→ **Problem requirements**: Below is a listing with pictures in it; transcribe exactly the lines from the one that has "You are a GUI" through the one that has "Toggle the BaseImportRewriting", and omit those pictures.

→ **Data for analysis**:
........

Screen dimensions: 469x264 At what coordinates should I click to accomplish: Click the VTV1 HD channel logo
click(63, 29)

........

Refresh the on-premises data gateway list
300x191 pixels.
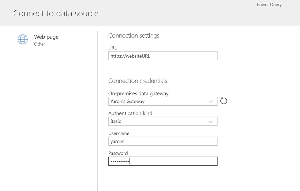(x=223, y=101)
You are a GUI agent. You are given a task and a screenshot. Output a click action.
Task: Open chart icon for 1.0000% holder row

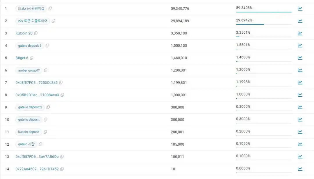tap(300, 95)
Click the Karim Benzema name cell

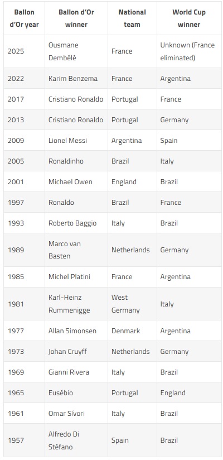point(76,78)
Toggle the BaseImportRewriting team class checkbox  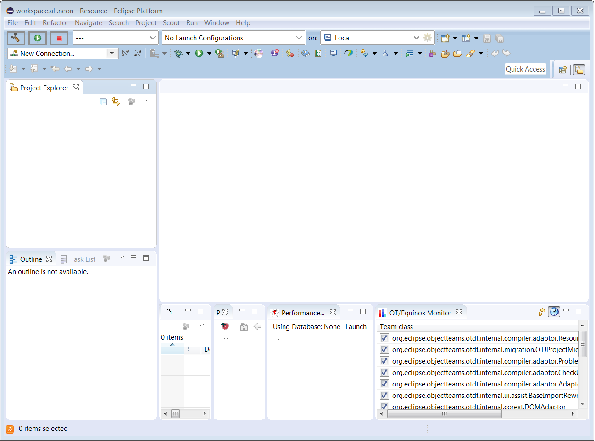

........

→ **Answer section**:
You are a GUI agent. You are given a task and a screenshot. Output a click action.
Task: Open chart icon for 1.0000% holder row

tap(300, 95)
Click the Karim Benzema name cell

point(76,78)
Toggle the BaseImportRewriting team class checkbox  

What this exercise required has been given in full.